▶ **EXCERPT**:
============
I didn't even think about that extra element of stupid. I did roll my eyes pretty hard when the first accident got all cleared up and then the semi of contrivance showed up.

 

I call a Meredith pregnancy reveal in the season finale..... :::puke:::

I thought that too when she threw up in the bushes. Not that I think throwing up is an unreasonable reaction to what she just experienced, but it still seemed like a possible foreshadowing.

 

I actually kinda liked Derek's commentary. I can only imagine how horrifying it would be to know how you should be treated, and not be able to do anything while people did the wrong thing, which you knew would lead to your death. I even liked how calm and analytical he was about it, like he was sort of detached, and kind of viewing himself as a patient, rather than as his own dying self. A little melodramatic, sure. I liked it anyway.
============
▶ **SUPPLIED DATA**:

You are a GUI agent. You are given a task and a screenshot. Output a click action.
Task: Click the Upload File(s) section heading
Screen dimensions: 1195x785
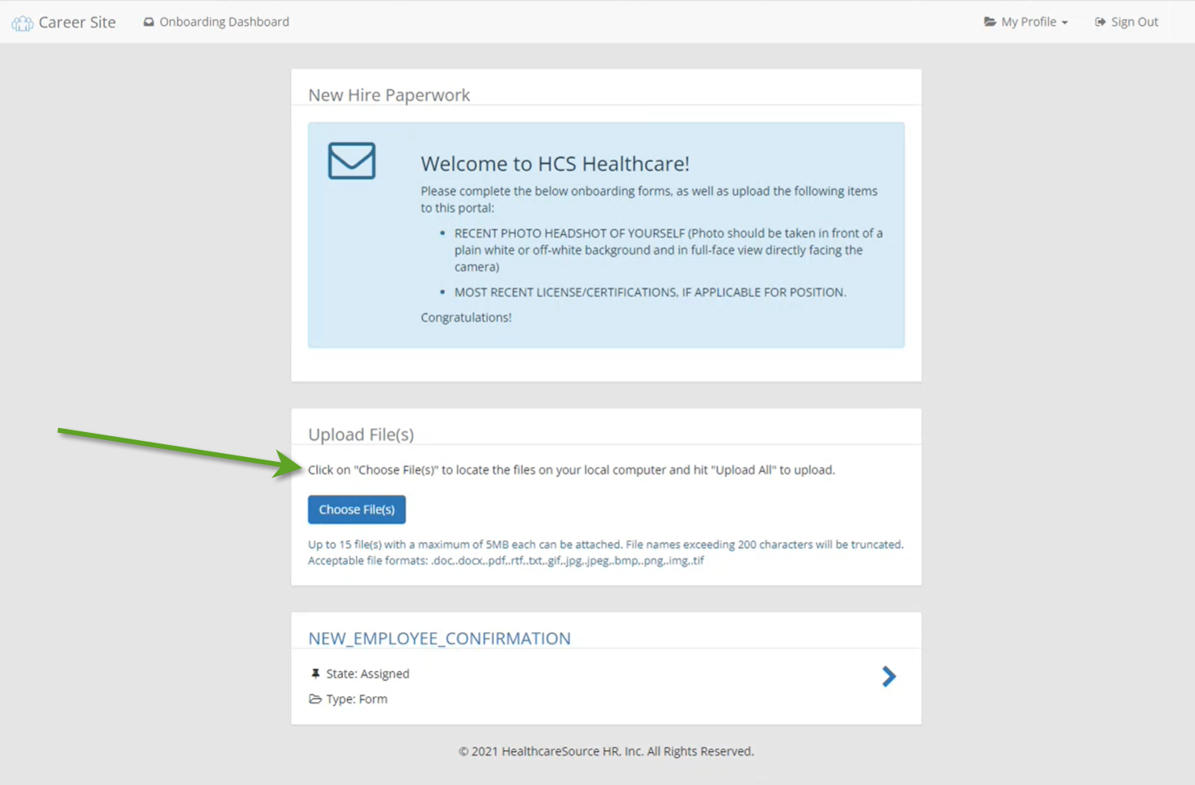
============
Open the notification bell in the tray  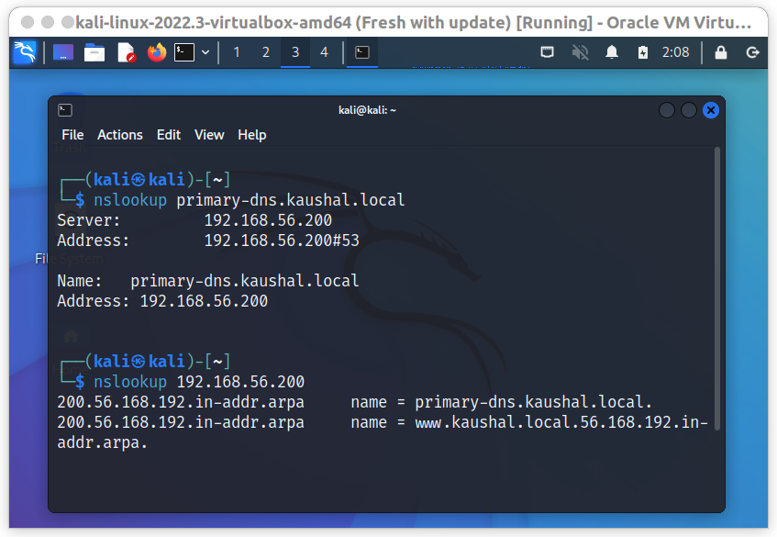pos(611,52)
============
▶ **INSTRUCTIONS**:
a. Rewrite the part of the episode comments that opens with the words containing "I didn't even" and closes with "liked it anyway.", putting "Mark's" in place of "Derek's".
b. Please write what comes next in the episode comments, starting after their final sentence.

▶ **RESULTS**:
a.
I didn't even think about that extra element of stupid. I did roll my eyes pretty hard when the first accident got all cleared up and then the semi of contrivance showed up.

 

I call a Meredith pregnancy reveal in the season finale..... :::puke:::

I thought that too when she threw up in the bushes. Not that I think throwing up is an unreasonable reaction to what she just experienced, but it still seemed like a possible foreshadowing.

 

I actually kinda liked Mark's commentary. I can only imagine how horrifying it would be to know how you should be treated, and not be able to do anything while people did the wrong thing, which you knew would lead to your death. I even liked how calm and analytical he was about it, like he was sort of detached, and kind of viewing himself as a patient, rather than as his own dying self. A little melodramatic, sure. I liked it anyway.

b.
But I agree that his death sucked, both the way it happened and the fact that it happened at all. I agree that it sucked that so one in his life was around for his death. I agree that it is bound to suck next week when a lot of really key people are missing — specifically, Derek's family and Cristina. Derek's family, obviously, but Cristina, because, although she may not be able to take on the day-to-day responsibilities of being Meredith's Person, I don't buy for one second that that woman would not be on the first flight to Seattle the second she heard about this. As lame as an offscreen funeral and whatnot would be, the only way they can make the absence of all these people even remotely legit is if they skip forward by a few weeks.

 

Anyway, as I've said before, I'll keep watching, but I have no intentions of buying or rewatching this season.